▸ **What you will do**
Nothing but a number is expected: the count of lines in the data below that include "Viewport".
-- Opening Marker --
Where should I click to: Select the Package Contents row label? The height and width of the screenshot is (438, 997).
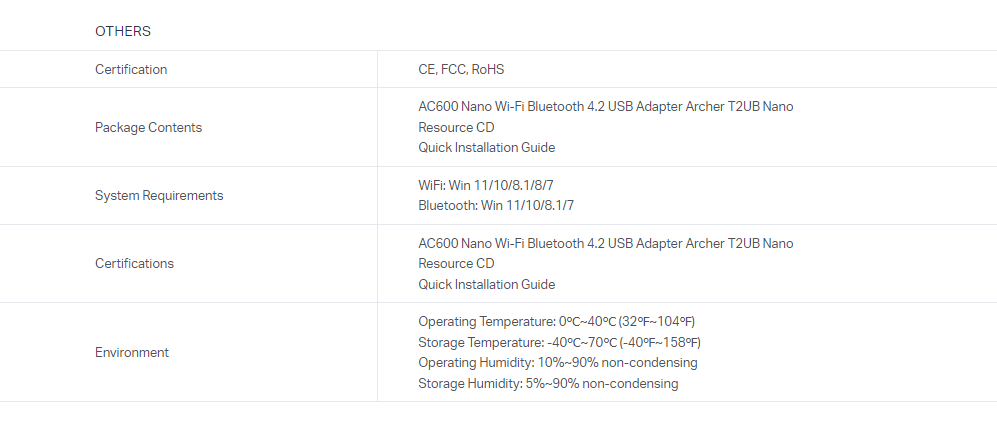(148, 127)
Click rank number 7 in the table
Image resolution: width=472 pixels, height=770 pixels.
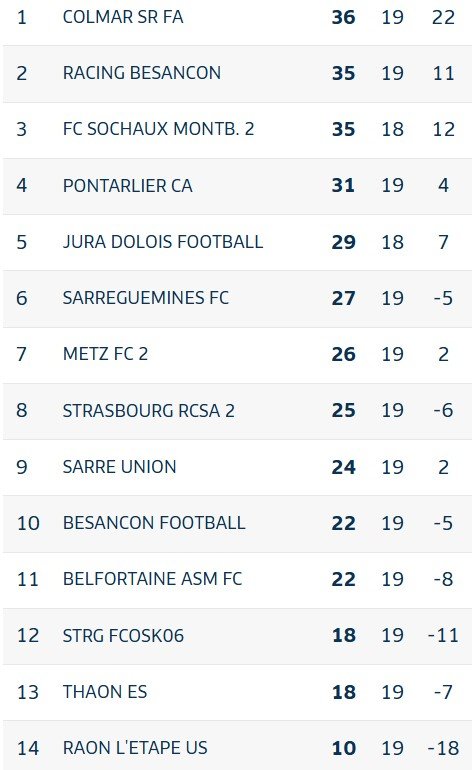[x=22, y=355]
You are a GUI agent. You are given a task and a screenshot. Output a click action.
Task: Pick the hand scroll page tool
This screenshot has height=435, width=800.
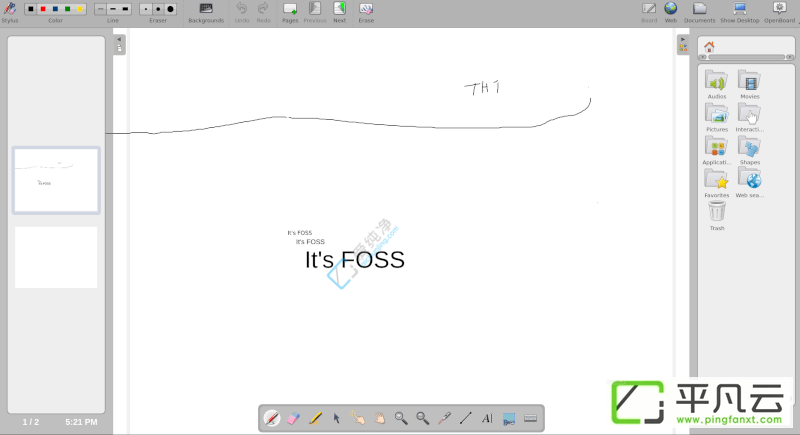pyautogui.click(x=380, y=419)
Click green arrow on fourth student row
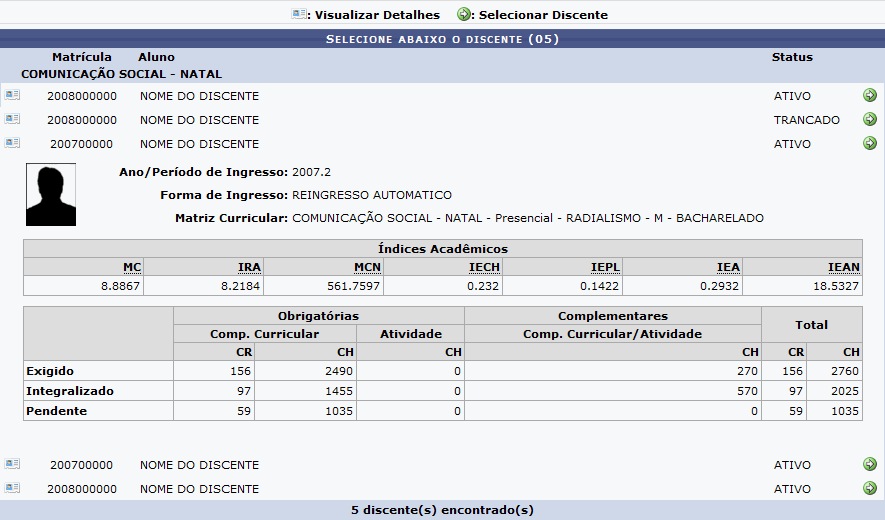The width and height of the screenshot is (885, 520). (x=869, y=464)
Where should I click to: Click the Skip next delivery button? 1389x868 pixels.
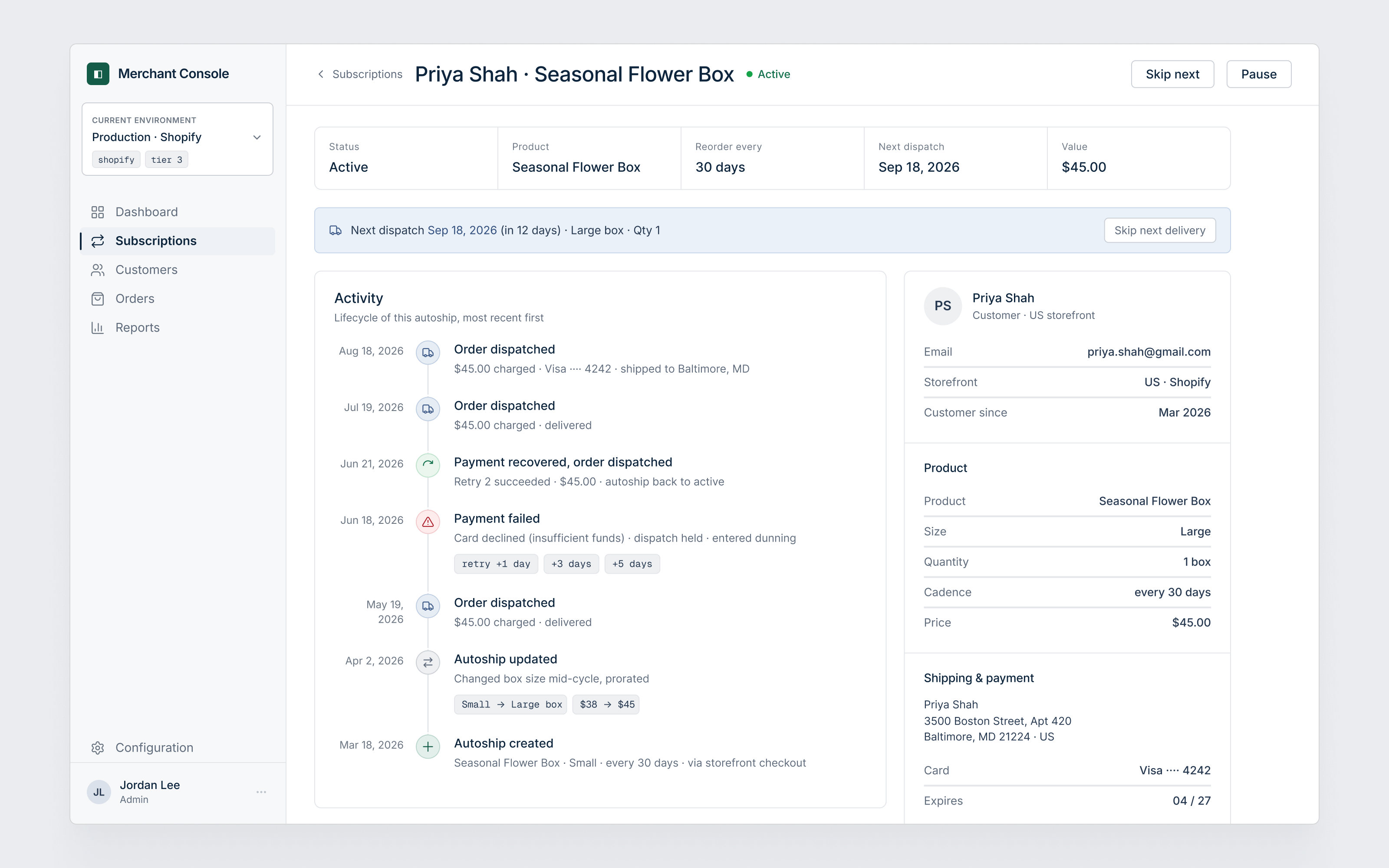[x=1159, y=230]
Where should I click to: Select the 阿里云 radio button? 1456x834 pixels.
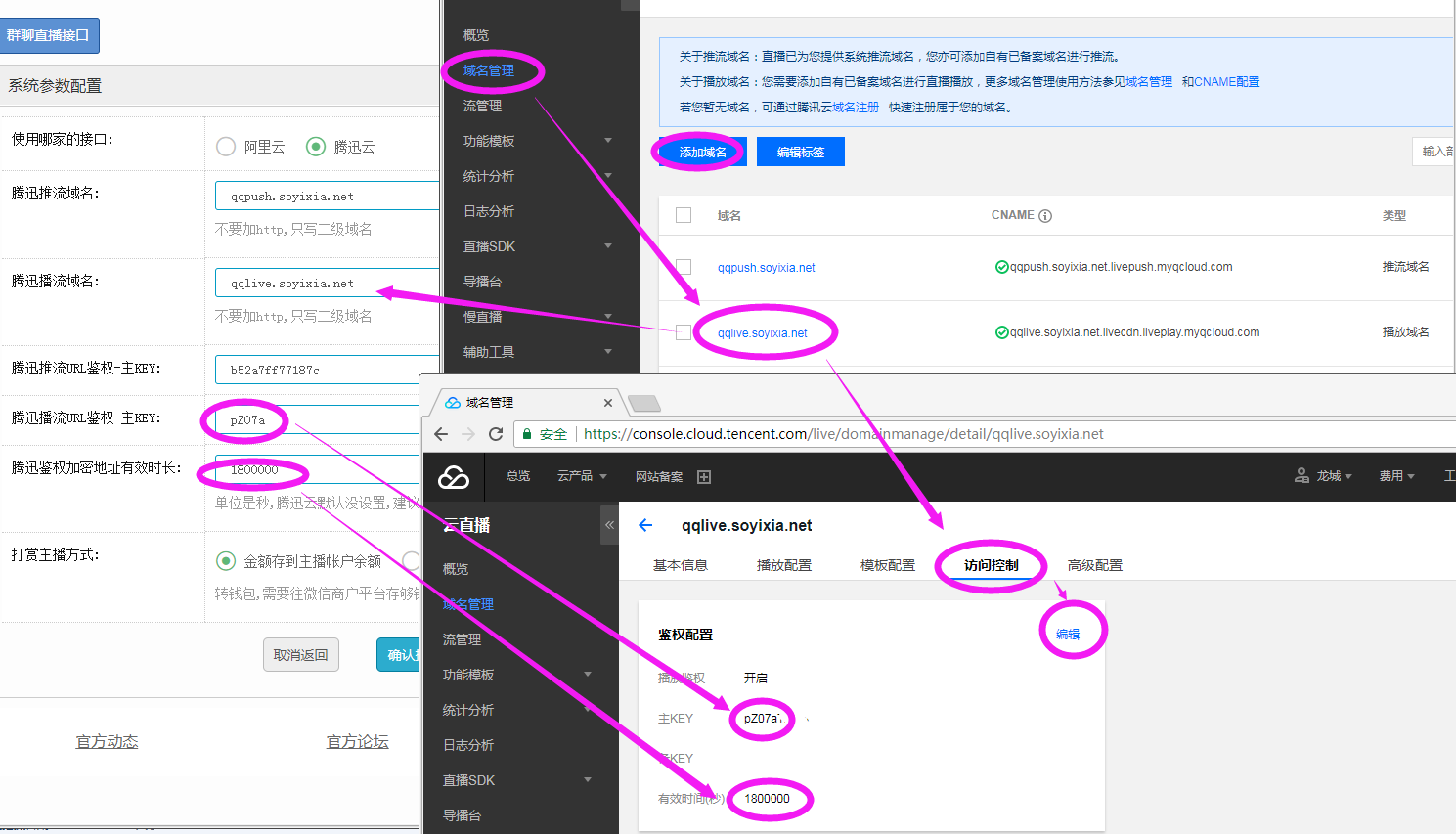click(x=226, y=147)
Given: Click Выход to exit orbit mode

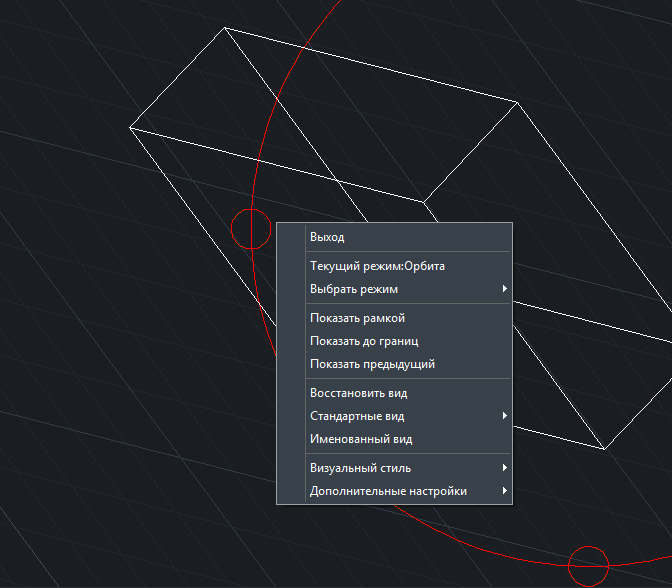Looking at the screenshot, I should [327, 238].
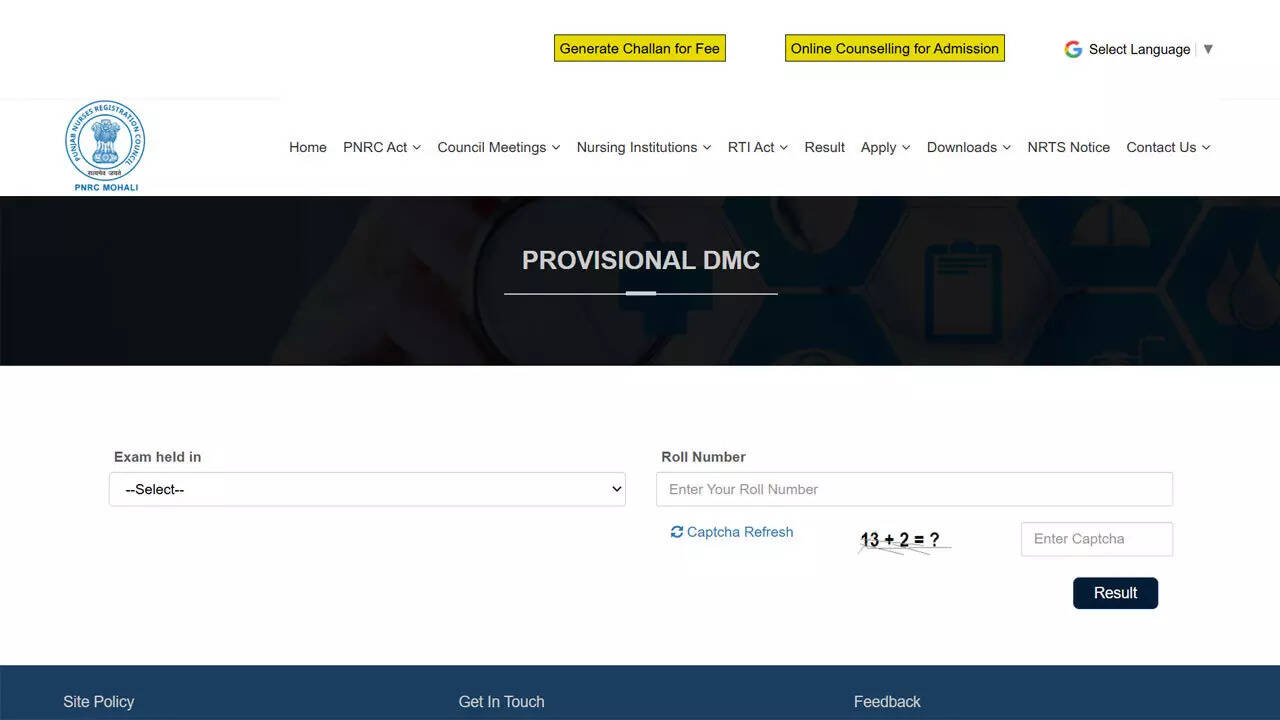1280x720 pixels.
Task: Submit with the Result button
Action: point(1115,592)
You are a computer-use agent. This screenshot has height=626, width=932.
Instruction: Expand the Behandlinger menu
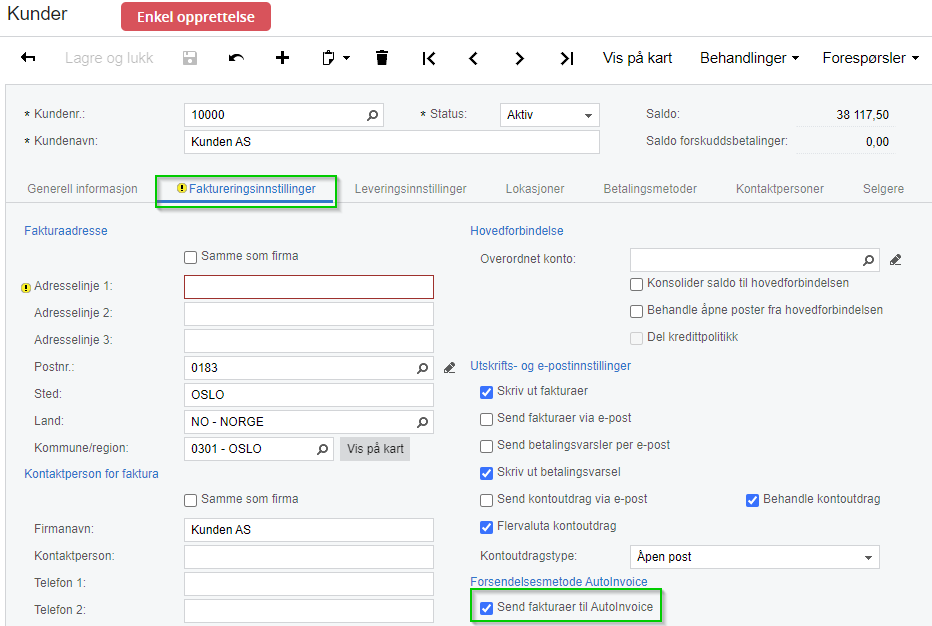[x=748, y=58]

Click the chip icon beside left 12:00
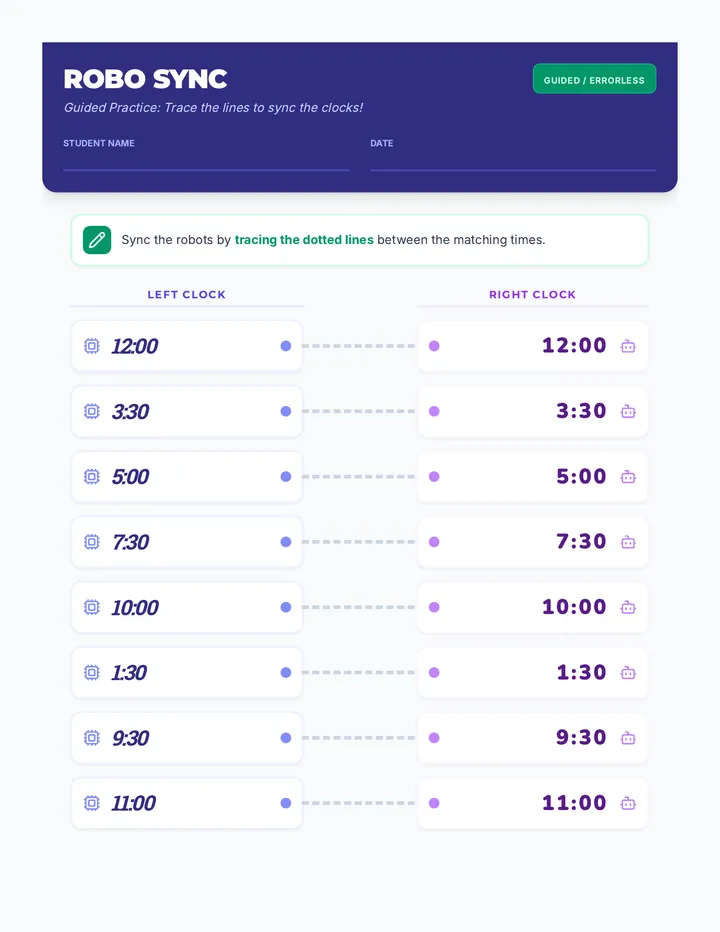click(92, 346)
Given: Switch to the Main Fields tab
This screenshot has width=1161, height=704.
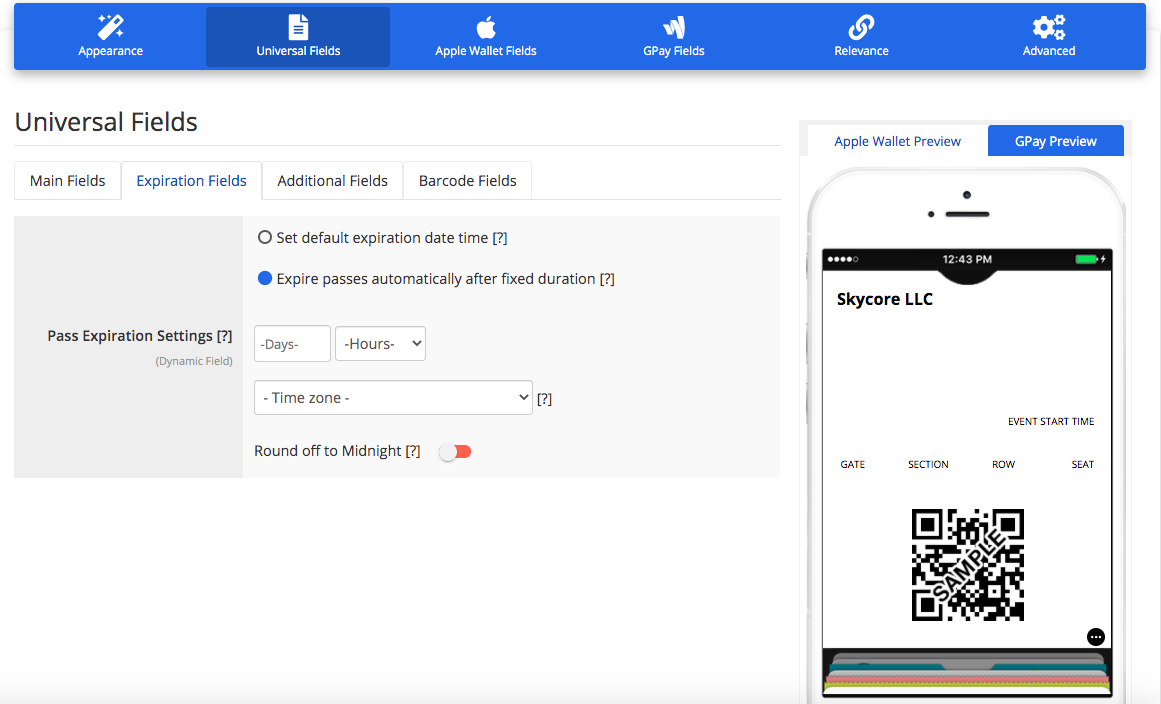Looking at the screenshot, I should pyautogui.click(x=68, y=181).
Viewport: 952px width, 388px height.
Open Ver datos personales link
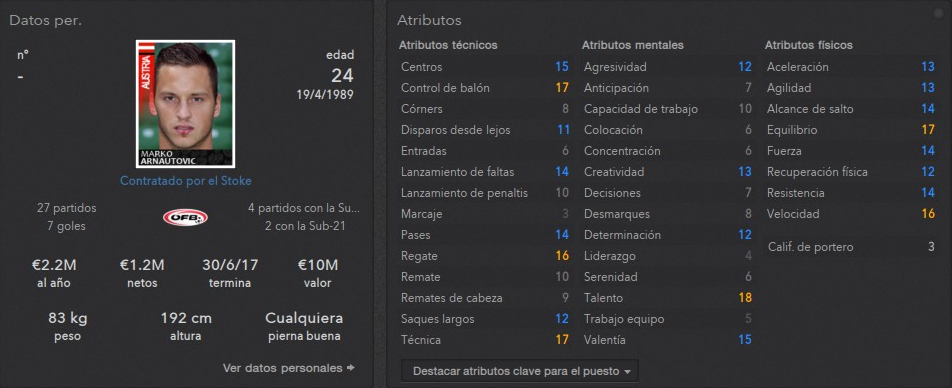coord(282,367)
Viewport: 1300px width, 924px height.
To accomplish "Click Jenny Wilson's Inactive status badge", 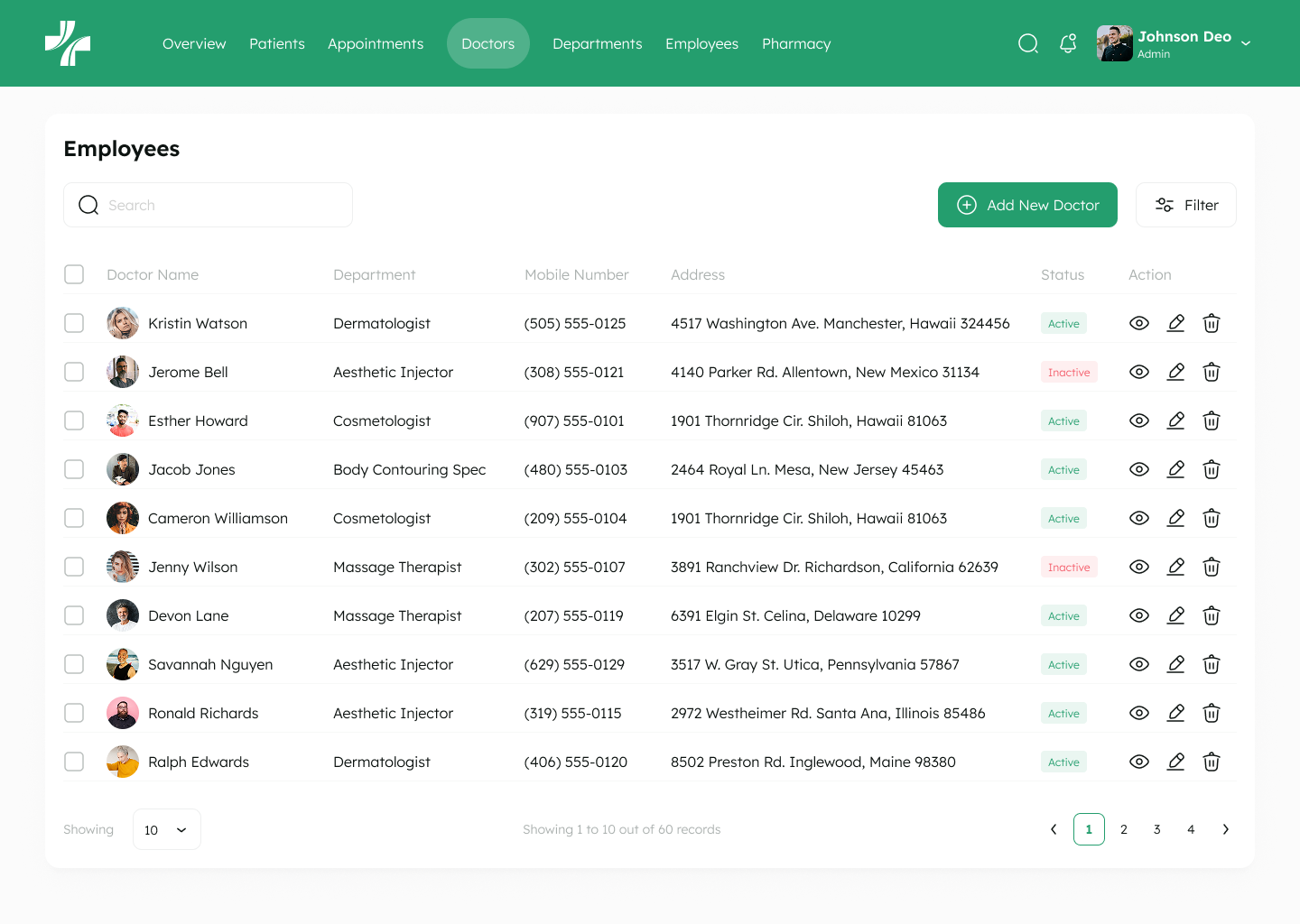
-- Closing Marker --
▸ **Output for this task**
2